PrimeHarbor | Revisiting Macie

What is Macie?

Amazon’s marketing describes Macie as:

Amazon Macie automates the discovery of sensitive data at scale and lowers the cost of protecting your data. Macie automatically provides an inventory of Amazon S3 buckets including a list of unencrypted buckets, publicly accessible buckets, and buckets shared with AWS accounts outside those you have defined in AWS Organizations. Then, Macie applies machine learning and pattern matching techniques to the buckets you select to identify and alert you to sensitive data, such as personally identifiable information (PII).
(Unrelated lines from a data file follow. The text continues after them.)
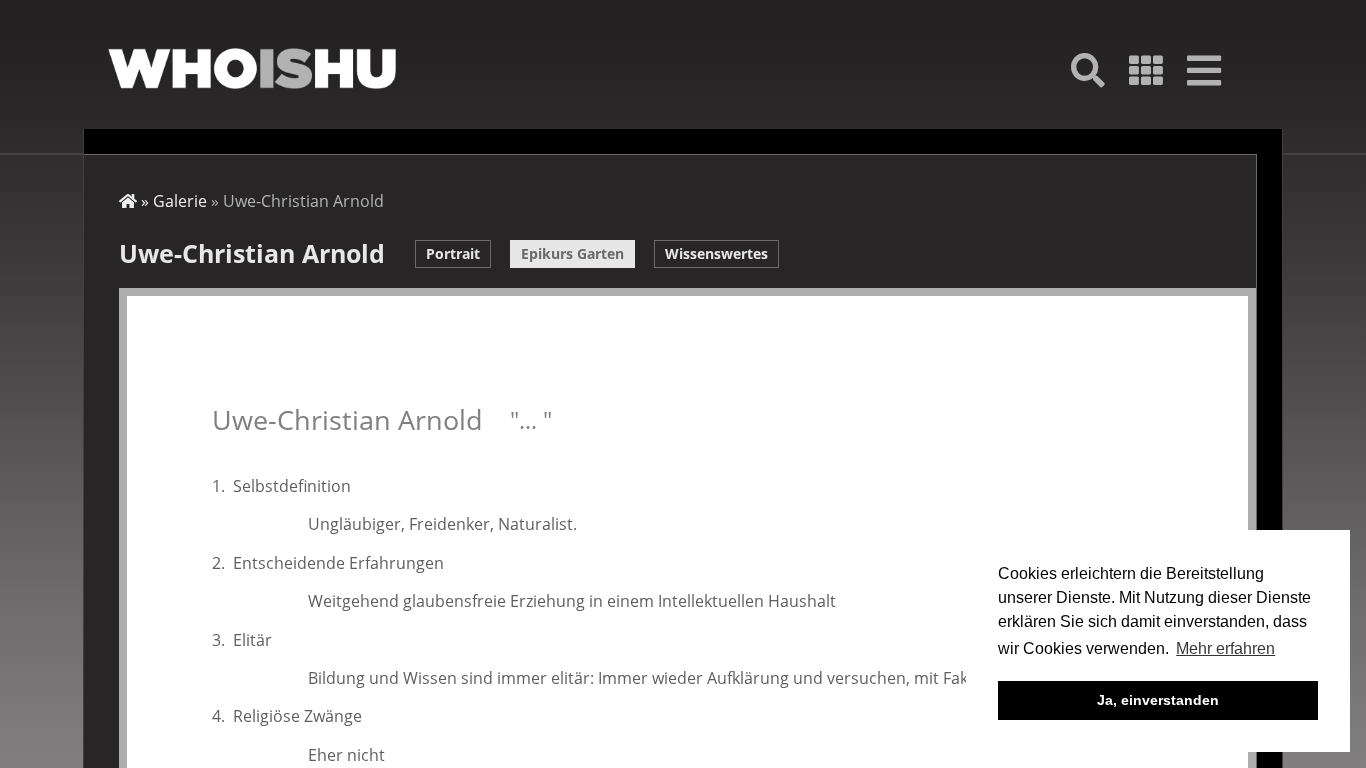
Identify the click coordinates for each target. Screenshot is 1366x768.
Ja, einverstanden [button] (1158, 700)
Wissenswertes (716, 253)
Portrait (453, 253)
When it launched Macie was super expensive: $8 per GB of data scanned. Macie was an AWS acquisition so it was not created under the Bezos “API or Die” memo. It was incredibly difficult to setup. There was no way to collect cost estimates without clicking into each account and each region to get the estimate from the console. It had to turn on its own CloudTrail triggering additional costs there too. When I looked at what I could use it for in the 100 or so accounts I was responsible for at the time (2018) it was a total non-starter.

It became the butt of internet jokes. Tweet by Corey Quinn

3.6 PB Not Great, Not Terrible

Why do I care?

PII is like nuclear waste. Get too much of it in one place and you’re likely to have a melt down. It’s useful if you’re a major bank that accidentally left 100m credit card records in an account with web applications. S3 is not a proper secrets store, and Macie knows how to find certain credentials

What’s changed?

Macie has come a long way from the crap they released in 2018. Macie now supports Delegated Admin like the GuardDuty service. It has a proper Boto3 API (under the Macie2 namespace). There was an 80% price reduction last year. Additionally they added filter criteria, so you can create sensitive data classification jobs on public buckets only. The Macie console, while still only regional, provides a reasonably nice executive graph on your S3 Bucket Security - showing percentage of publicly readable, publicly writable, and externally shared buckets.

How can I deploy it effectively?

At $1 per GB Macie classification is still 33 to 250 times more expensive than the cost to store the data. That’s a tough sell to finance. Public buckets are an obvious candidate for scanning and it sets up a positive incentive for teams, who will bear the cost in their AWS accounts, to leverage better practices such as CloudFront with Origin Access Identity. “Fix your buckets or pay for Macie” could be a motivator in your organization.

I wrote some scripts to help you get started with Macie.

The first thing you’ll need to do is enable Delegated Admin. Pick an AWS account in your org where all the Macie findings will be sent. Consider access controls around the team that is going to have to review and triage the findings when selecting that account. Here is a script to help you

Once the AWS Payer account has delegated to the Macie account (which has to be done in each enabled region), you need to configure Macie for all child accounts in all regions. Note: AWS charges $0.10 per bucket per month to review configurations and conduct object inventories. This should not break the bank and is necessary to get estimates on the cost of doing data classification on buckets. This script will configure Macie for all regions in the Macie admin account. You’ll need to create a bucket and KMS CMK in your primary region (us-east-1 for me) for storing the archived findings. You do not need a bucket and key for each region. Macie will save findings across regional boundaries.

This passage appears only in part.